- [EXERCISE REQUIREMENTS]: Although the data holds pictures, return only the lines from the one containing "Given: Select the" to the end, exactly, and without them.

Saved entries
[Start of Attachment]

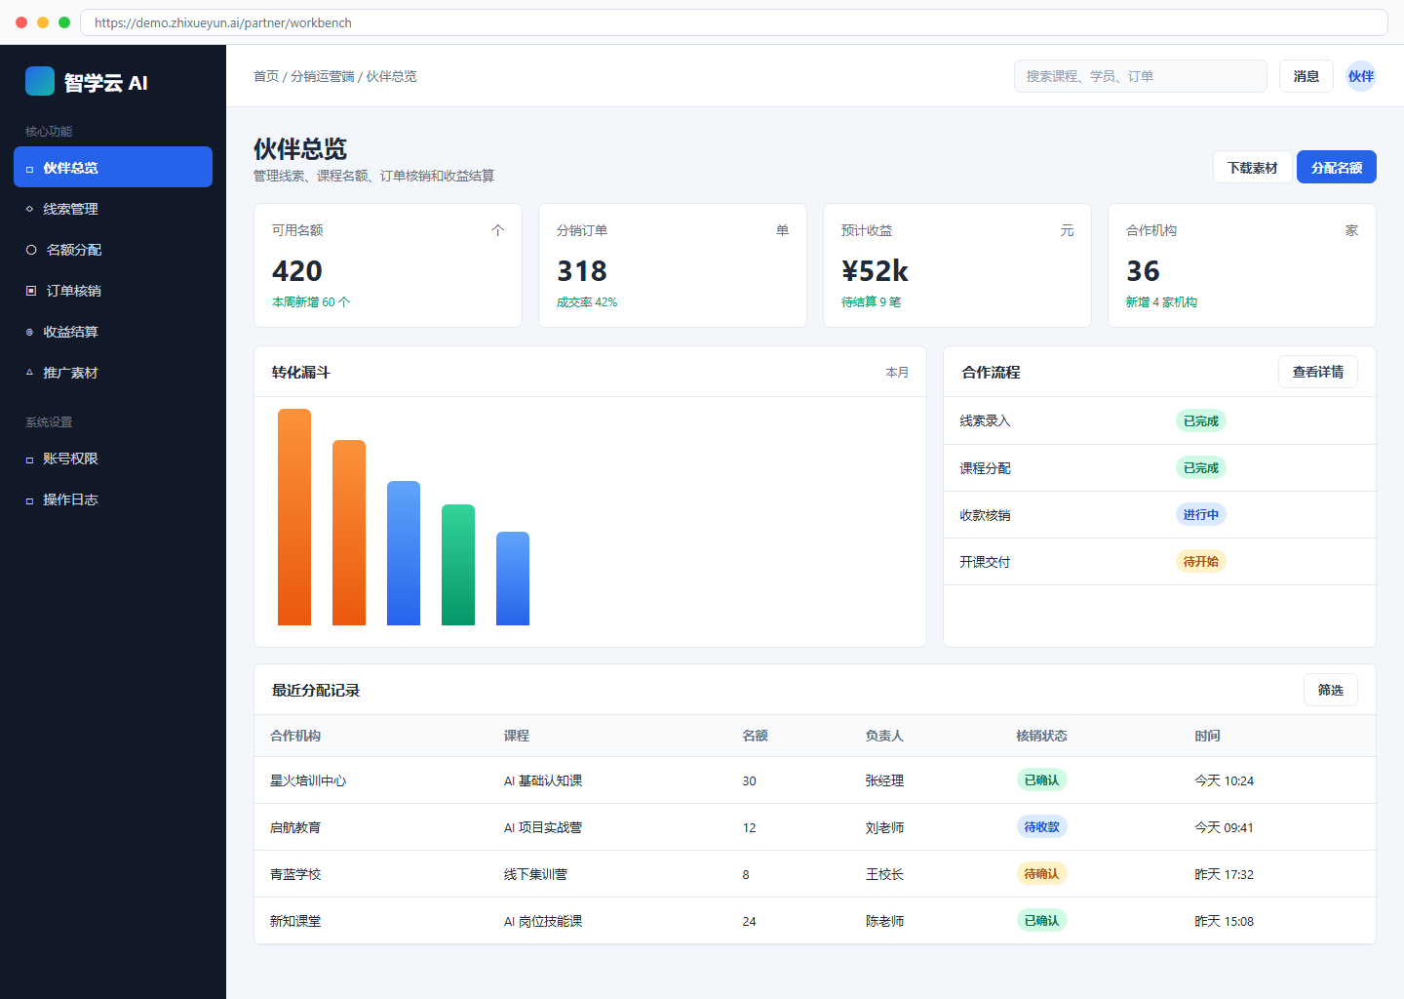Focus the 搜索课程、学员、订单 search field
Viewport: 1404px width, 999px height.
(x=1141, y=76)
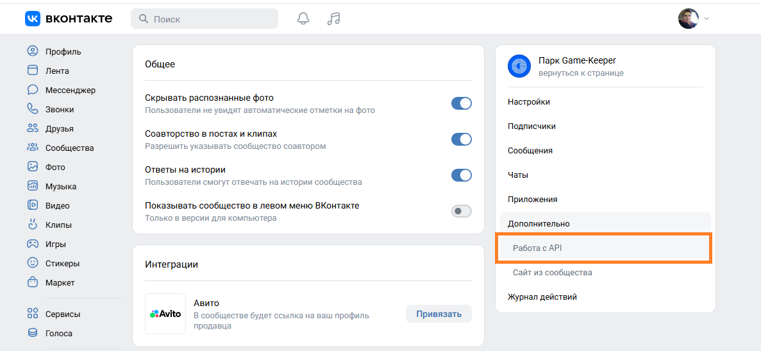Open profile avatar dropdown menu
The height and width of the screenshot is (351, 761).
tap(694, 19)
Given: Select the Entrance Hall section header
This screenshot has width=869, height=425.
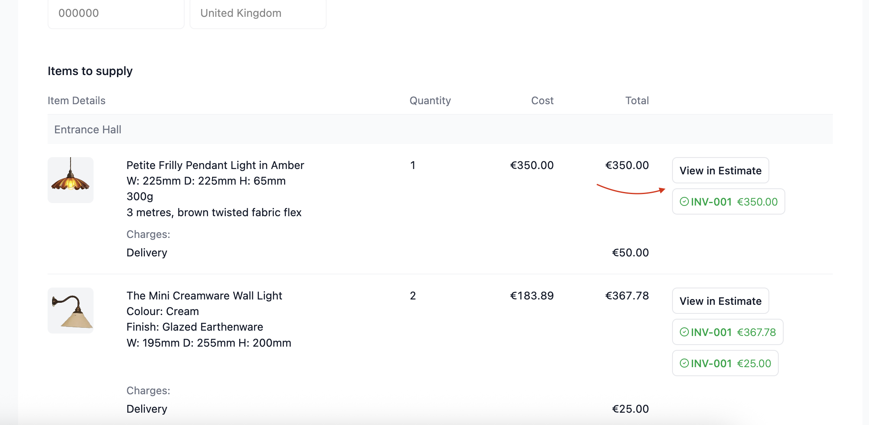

[End of Attachment]

- [TASK RESPONSE]:
Given: Select the Entrance Hall section header
This screenshot has width=869, height=425.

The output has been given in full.